[[ Exercise input open ]]

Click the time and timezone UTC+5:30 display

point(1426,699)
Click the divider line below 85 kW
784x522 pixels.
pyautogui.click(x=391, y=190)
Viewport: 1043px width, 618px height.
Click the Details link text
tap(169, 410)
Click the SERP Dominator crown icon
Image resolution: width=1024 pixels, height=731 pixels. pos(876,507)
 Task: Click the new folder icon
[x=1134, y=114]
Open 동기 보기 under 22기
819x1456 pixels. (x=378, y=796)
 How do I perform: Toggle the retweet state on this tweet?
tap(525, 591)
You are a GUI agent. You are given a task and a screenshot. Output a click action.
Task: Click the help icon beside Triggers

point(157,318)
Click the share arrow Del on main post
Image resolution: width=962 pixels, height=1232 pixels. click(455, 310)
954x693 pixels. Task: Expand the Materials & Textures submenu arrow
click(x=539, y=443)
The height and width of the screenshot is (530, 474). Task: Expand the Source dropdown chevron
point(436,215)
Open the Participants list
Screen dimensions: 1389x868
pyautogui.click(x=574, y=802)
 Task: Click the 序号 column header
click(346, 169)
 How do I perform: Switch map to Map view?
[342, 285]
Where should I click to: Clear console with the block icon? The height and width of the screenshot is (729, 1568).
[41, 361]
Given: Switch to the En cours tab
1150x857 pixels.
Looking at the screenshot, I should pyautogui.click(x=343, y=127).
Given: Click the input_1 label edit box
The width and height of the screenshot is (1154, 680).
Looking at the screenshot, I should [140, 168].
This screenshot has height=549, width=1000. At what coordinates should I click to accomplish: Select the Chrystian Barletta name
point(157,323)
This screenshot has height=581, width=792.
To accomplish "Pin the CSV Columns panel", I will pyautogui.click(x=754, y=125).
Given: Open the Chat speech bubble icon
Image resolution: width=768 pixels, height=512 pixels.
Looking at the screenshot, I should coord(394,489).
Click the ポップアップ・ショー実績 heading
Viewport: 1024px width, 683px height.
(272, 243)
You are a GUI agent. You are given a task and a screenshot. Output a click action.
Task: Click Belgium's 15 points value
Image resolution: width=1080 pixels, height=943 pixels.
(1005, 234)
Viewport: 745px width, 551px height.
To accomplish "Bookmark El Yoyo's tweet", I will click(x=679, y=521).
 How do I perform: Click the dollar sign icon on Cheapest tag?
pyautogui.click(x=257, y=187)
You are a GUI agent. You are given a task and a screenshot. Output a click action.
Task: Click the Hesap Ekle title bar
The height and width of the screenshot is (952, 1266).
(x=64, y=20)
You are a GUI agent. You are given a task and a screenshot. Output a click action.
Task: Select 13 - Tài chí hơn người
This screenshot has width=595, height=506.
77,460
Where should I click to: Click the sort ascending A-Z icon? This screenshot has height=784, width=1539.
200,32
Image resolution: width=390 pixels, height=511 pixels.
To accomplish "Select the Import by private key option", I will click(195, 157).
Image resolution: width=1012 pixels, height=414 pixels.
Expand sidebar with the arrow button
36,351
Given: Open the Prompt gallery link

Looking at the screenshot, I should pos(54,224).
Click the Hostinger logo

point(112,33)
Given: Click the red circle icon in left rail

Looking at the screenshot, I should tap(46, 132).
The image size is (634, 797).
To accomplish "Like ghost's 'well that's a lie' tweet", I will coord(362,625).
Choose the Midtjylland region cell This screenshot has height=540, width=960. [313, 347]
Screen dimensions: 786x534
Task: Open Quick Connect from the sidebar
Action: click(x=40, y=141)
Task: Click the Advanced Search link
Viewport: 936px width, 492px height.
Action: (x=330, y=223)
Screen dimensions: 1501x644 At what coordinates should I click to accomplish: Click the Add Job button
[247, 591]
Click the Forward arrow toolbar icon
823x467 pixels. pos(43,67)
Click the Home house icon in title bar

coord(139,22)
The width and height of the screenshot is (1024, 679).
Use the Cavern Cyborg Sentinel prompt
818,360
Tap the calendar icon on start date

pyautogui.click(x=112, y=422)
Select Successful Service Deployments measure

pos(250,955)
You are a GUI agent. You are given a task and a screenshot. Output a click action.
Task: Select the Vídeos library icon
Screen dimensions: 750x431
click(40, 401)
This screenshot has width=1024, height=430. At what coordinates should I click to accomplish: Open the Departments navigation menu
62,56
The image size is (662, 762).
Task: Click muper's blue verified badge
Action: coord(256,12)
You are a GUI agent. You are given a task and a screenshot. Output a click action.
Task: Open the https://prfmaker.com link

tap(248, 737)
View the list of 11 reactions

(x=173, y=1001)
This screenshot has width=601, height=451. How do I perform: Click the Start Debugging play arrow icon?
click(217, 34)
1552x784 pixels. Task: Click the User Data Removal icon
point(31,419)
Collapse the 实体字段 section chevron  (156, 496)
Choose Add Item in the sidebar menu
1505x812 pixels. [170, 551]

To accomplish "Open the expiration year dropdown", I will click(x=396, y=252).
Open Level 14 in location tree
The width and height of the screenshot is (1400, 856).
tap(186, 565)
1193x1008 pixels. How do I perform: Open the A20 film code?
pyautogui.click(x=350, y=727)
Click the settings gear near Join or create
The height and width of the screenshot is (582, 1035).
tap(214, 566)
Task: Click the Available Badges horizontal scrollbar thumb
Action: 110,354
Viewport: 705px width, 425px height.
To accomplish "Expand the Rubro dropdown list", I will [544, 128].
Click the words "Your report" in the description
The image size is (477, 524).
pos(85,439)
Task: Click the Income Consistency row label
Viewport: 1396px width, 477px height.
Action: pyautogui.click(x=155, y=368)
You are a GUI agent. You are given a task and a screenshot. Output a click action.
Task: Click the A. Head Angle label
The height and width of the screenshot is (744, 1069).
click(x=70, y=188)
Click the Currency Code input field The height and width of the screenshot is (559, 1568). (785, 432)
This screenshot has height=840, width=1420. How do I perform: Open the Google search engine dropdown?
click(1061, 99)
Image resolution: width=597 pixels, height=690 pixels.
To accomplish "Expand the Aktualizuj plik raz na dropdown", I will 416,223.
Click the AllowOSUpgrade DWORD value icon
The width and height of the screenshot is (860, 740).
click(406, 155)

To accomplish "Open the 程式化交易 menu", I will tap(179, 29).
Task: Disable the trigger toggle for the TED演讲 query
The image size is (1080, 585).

[[ Exercise input closed ]]

## Requirement:
Note each line above that contains "value" and copy it out.

## Response box:
Task: Click Belgium's 15 points value
Click the AllowOSUpgrade DWORD value icon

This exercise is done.